We've gotten so accustomed to using US-based tech, like Google or Netflix, it's almost foreign to think of something gaining mass adoption that wasn't produced here.
Have you downloaded this app yet? Nearly 1 billion people on the planet actively use it. It has 2-3x the influencer engagement vs. Instagram. The product is frictionless - just download it and a stream of viral videos appear. No need to follow friends (or anyone for that matter).
The wrinkle: this beloved product used by nearly a billion isn't American. It's from China.
As mass consumer tech has grown in societal importance, so too has the industry increasingly been caught in the crosshairs of political tensions.
Banning apps has become the new political chess move.
Google, Facebook, and Twitter have been banned in China for nearly a decade. But in a reversal of that historically one-sided dynamic, the Trump Administration said this week that the US was considering banning China's star, TikTok. India, home to the second largest population on Earth, has already banned it.
Here's what we're pondering: if the tech economy becomes more geographically fragmented, what opportunities (or threats) does that present for us as investors?
Opportunity: If one company previously dominated a market, but then is banned, this leaves room for a new company to step in.

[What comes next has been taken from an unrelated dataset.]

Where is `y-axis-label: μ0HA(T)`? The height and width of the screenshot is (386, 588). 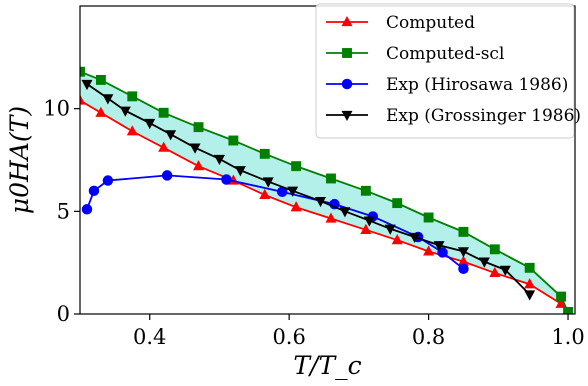
y-axis-label: μ0HA(T) is located at coordinates (20, 160).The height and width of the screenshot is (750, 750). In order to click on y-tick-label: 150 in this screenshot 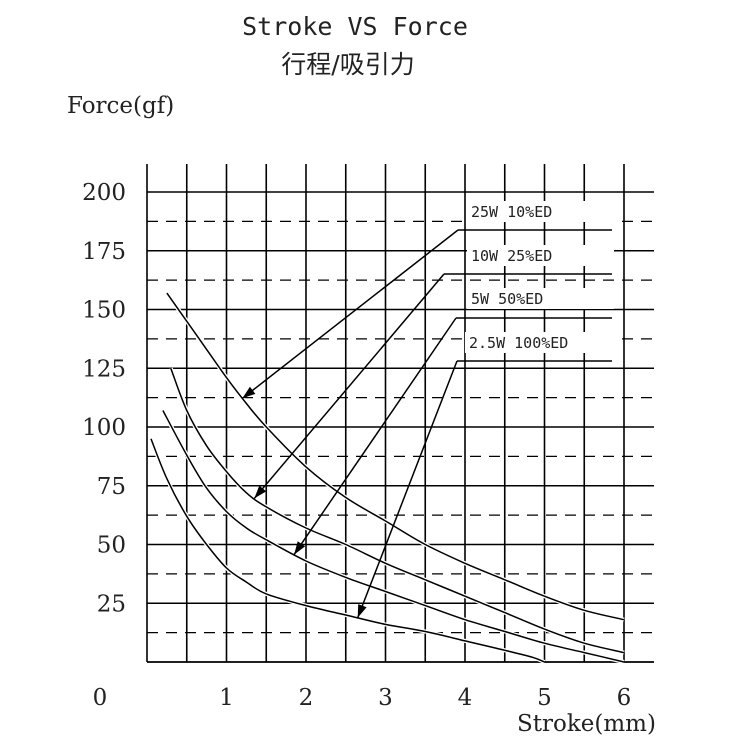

For example, since India’s ban of TikTok, Facebook (a Titan Co.) has already launched its replica in the country called Instagram Reels. It is poised to capture this market share void.
Threat: Netflix (also a Titan Co.) has had several countries require it to change its offerings to adhere to local culture laws vs. just distributing predominantly American content. Could there be a European Netflix in the works? "Netfaux.com."
Fascinating to watch and debate. Your move, governments.